The government has also retained the socioeconomic status—SES—funding regime ...

So what is the problem? This government have put in place for the next four years what was in place for the previous four years. We are maintaining the existing SES funding and the indexation that goes with it. What has been happening here over the last couple of days as this legislation has been debated is a real concerted effort of dog-whistling. The opposition we see in the parliament these days is more interested in developing a narrative that says, ‘The government is doing this but we think that they are going to do this.’ The reality is that we are not.

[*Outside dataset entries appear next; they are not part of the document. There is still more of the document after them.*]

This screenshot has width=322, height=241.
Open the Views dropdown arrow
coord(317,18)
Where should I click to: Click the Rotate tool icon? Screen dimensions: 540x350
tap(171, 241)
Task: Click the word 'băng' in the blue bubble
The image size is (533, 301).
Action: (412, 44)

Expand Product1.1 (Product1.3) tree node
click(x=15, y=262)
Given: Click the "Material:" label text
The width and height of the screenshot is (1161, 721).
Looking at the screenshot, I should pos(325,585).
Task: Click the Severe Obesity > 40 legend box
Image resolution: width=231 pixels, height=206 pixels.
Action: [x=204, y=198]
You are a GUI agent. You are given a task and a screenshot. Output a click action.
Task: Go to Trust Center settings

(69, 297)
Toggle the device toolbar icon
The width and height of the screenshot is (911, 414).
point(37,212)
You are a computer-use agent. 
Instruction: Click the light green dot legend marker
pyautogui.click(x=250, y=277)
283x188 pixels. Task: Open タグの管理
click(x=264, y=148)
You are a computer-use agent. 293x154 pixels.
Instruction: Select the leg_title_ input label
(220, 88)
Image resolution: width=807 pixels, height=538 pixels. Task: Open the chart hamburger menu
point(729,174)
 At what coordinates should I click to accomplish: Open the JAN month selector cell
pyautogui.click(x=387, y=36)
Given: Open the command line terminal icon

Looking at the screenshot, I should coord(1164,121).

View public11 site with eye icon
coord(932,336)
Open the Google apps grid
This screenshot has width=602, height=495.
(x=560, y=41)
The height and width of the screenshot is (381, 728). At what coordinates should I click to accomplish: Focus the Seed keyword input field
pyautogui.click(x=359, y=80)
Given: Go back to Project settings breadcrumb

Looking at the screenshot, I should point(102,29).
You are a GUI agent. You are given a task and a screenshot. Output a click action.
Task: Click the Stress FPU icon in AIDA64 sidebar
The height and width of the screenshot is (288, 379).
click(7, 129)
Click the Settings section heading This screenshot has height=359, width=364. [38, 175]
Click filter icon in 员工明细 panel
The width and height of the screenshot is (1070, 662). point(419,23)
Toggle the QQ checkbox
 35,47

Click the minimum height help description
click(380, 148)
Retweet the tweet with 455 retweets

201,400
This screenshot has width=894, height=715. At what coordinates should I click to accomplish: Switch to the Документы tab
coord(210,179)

In the parliament earlier today we had the member for Hinkler rise and make a personal explanation. He read to the parliament again some of his contribution to this debate. I would like to, for the third time, read a particular paragraph into the record simply because I think it deserves to be there and it tells the story. The member for Hinkler said:

It is also an encouragement to some of the more affluent schools to take on a cross-section of less affluent kids by way of scholarships or reduced fees or whatever it might be. That enriches the profile of their school and it gives other kids the opportunity—

and this is my emphasis—

to go to good quality schools.

That is what the member for Hinkler said: the SES system gives poor kids the opportunity to go to private schools which are good-quality schools. Whatever he might say about having support for the state school education system as well as the private school education system is wiped away in that one sentence. I believe very strongly that state schools provide an education product easily the equivalent of the majority of private schools. Some of the private schools of course are uber wealthy and they have the capacity to provide resources that are not available to the state schools. But for a member of this parliament to stand up in here and make the comment that only by going to a non-government school will a child from a less affluent family receive a good education I think is disgraceful.